──────── Texte de la page ────────

AFFAIRE PRUD'HOMALE
RAPPORTEUR
N° RG 19/07883 - N° Portalis DBVX-V-B7D-MWIR
[D]
C/
Société CONSTRUCTIONS [C]
APPEL D'UNE DÉCISION DU :
Conseil de Prud'hommes - Formation paritaire de BOURG-EN-BRESSE
du 24 Octobre 2019
RG : F 17/00097
COUR D'APPEL DE LYON
CHAMBRE SOCIALE B
ARRÊT DU 07 AVRIL 2023
APPELANT :
[H] [D]
né le 28 Janvier 1989 à [Localité 3]
[Adresse 2]
[Localité 6]
représenté par Me Nicolas FANGET de la SELARL VEBER ASSOCIES, avocat au barreau de LYON substituée par Me Cassandre ROULIER, avocat au barreau de LYON
INTIMÉE :
Société CONSTRUCTIONS [C]
[Adresse 4]
[Localité 1]
représentée par Me Sidonie PRUD'HOMME, avocat au barreau d'AIN
DÉBATS EN AUDIENCE PUBLIQUE DU : 03 Mars 2023
Présidée par Béatrice REGNIER, Présidente magistrat rapporteur, (sans opposition des parties dûment avisées) qui en a rendu compte à la Cour dans son délibéré, assistée pendant les débats de Rima AL TAJAR, Greffier.

──────── Données fournies ────────

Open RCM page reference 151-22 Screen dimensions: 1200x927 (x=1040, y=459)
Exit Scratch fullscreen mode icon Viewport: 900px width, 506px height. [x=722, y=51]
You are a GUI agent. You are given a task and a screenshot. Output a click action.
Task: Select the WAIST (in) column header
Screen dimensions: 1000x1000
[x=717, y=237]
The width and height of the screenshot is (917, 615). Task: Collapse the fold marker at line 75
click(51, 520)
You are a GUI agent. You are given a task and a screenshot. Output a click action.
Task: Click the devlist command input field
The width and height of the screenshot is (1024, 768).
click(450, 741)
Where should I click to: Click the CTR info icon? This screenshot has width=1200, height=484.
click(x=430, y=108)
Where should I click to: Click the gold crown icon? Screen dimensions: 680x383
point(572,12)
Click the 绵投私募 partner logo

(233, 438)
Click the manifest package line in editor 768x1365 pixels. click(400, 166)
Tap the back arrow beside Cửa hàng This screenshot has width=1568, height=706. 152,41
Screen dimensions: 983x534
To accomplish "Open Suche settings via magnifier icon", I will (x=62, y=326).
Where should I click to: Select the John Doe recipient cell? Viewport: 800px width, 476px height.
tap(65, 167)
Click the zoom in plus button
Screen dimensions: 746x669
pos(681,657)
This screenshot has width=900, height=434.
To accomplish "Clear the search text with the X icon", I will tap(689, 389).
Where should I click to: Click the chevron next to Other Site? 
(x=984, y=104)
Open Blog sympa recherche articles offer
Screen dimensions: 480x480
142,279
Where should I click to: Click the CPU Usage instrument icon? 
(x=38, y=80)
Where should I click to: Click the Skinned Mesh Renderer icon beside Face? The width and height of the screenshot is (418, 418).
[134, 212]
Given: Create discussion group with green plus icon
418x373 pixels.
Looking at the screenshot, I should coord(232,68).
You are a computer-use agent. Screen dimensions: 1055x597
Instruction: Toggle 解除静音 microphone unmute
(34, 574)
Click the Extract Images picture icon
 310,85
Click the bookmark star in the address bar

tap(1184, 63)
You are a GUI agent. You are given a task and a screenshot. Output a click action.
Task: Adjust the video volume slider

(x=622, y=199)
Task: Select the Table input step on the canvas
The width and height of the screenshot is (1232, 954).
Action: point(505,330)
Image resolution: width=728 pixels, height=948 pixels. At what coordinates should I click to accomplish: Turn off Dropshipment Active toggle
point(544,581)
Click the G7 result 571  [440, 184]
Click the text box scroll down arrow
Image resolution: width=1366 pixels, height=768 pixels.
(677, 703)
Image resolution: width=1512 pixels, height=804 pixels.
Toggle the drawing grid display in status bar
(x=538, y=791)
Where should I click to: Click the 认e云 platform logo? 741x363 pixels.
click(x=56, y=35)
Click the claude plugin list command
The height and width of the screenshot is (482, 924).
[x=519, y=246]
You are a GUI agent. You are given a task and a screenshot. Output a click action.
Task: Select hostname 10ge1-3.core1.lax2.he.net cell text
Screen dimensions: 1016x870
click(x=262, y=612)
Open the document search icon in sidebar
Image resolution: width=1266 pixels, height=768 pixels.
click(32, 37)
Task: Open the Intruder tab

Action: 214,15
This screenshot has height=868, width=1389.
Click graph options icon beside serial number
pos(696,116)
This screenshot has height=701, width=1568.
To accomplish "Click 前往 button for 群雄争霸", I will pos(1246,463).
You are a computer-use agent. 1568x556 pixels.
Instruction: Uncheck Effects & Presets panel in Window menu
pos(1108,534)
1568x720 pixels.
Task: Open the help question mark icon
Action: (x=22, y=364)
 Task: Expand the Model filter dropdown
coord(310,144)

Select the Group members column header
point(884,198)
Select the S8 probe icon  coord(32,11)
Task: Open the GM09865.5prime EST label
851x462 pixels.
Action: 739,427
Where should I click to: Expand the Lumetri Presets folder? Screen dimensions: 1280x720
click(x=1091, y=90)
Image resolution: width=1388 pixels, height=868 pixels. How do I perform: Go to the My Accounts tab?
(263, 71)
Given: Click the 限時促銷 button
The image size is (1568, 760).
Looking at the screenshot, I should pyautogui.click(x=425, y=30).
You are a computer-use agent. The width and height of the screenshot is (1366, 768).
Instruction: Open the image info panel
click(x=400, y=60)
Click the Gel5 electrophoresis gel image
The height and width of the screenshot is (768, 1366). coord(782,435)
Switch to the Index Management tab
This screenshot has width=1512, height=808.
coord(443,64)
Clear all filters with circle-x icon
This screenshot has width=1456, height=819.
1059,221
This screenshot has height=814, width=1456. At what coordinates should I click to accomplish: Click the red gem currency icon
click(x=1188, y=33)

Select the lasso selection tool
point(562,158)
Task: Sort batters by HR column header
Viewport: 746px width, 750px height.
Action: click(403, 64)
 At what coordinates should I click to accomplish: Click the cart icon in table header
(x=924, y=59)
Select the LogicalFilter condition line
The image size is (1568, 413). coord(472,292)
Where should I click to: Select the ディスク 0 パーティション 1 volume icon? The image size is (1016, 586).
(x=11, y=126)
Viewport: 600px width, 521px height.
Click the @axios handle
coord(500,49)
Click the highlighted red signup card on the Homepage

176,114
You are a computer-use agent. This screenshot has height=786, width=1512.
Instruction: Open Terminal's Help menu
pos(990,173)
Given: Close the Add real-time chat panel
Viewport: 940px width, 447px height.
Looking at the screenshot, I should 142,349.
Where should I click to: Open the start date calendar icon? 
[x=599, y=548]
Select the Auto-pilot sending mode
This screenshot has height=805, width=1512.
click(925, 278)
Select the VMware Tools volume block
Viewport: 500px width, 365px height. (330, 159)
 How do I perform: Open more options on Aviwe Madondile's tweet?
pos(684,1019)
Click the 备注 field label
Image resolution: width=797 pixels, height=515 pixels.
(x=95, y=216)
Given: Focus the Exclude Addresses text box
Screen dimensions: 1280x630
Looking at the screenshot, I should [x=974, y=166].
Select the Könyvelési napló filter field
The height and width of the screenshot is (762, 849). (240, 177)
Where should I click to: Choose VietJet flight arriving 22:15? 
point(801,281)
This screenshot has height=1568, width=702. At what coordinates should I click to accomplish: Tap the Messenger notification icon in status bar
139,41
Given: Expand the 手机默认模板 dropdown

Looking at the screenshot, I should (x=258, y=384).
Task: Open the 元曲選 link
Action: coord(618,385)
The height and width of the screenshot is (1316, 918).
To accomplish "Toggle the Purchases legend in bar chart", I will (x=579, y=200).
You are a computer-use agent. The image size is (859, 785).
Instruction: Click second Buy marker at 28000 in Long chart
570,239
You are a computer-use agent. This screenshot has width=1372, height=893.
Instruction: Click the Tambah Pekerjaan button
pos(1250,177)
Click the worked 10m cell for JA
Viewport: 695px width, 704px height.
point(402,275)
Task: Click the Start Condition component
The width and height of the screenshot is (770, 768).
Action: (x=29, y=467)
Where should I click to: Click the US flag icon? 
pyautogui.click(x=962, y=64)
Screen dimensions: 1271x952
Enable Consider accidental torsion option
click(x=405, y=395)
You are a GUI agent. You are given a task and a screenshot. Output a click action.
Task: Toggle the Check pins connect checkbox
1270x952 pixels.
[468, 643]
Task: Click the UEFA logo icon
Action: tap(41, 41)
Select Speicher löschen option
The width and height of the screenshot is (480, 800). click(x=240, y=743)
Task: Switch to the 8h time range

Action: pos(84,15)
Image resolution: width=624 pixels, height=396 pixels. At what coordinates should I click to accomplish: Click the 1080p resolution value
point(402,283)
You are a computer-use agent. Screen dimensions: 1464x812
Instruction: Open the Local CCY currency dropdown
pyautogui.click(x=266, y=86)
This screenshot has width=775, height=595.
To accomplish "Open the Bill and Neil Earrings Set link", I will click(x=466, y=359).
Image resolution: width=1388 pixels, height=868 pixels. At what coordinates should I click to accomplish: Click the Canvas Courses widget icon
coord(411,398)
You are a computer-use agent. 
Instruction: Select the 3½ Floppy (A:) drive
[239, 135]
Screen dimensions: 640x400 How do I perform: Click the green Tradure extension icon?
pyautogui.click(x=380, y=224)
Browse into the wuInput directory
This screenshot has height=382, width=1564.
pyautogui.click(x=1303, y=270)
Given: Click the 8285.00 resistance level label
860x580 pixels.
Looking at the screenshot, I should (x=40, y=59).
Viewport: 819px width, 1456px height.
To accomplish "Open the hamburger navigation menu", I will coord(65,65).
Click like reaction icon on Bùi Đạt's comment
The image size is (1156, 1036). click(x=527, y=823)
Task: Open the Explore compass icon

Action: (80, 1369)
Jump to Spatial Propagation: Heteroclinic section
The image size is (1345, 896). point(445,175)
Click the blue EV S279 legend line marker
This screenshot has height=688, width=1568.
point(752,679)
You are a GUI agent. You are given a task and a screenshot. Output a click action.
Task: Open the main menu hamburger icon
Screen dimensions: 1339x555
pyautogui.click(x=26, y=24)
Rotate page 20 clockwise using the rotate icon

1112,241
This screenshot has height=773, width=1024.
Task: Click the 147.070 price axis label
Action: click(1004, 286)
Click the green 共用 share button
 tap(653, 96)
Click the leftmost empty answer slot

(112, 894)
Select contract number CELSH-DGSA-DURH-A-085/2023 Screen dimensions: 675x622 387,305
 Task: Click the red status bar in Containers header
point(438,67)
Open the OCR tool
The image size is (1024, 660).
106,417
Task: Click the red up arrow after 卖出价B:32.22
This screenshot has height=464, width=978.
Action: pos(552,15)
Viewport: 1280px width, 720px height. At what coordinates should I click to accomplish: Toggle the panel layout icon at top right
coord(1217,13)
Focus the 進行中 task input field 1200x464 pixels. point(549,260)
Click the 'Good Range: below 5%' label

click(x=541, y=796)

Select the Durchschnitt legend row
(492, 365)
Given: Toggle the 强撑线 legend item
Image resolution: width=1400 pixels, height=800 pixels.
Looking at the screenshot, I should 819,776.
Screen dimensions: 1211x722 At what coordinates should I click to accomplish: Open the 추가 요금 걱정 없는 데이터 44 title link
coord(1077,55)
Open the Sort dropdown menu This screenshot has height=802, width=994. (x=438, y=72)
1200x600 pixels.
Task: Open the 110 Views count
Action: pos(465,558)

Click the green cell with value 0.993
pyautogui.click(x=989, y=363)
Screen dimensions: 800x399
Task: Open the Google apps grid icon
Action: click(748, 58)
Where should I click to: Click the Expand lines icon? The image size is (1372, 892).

────────

## Consigne
Poursuivez l'arrêt de la cour d'appel de Lyon en reprenant juste après sa dernière phrase.

## Réponse
COMPOSITION DE LA COUR LORS DU DÉLIBÉRÉ :
- Béatrice REGNIER, président
- Catherine CHANEZ, conseiller
- Régis DEVAUX, conseiller
ARRÊT : CONTRADICTOIRE
Prononcé publiquement le 07 Avril 2023 par mise à disposition de l'arrêt au greffe de la Cour, les parties en ayant été préalablement avisées dans les conditions prévues à l'article 450 alinéa 2 du code de procédure civile ;
Signé par Béatrice REGNIER, Président et par Rima AL TAJAR, Greffier auquel la minute de la décision a été remise par le magistrat signataire.
********************
Vu le jugement du conseil de prud'hommes de Bourg-en-Bresse en date du 24 octobre 2019;
Vu la déclaration d'appel transmise par voie électronique le 14 novembre 2019 par M. [H] [D] ;
Vu les conclusions transmises par voie électronique le 11 février 2022 par M. [D];
Vu les conclusions transmises par voie électronique le 7 mai 2020 par la SAS Constructions [C] ;
Vu l'ordonnance de clôture en date du 24 janvier 2023 ;
Pour l'exposé des faits, moyens et prétentions des parties, il est renvoyé aux dernières conclusions déposées et transmises par voie électronique conformément aux dispositions de l'article 455 du code de procédure civile.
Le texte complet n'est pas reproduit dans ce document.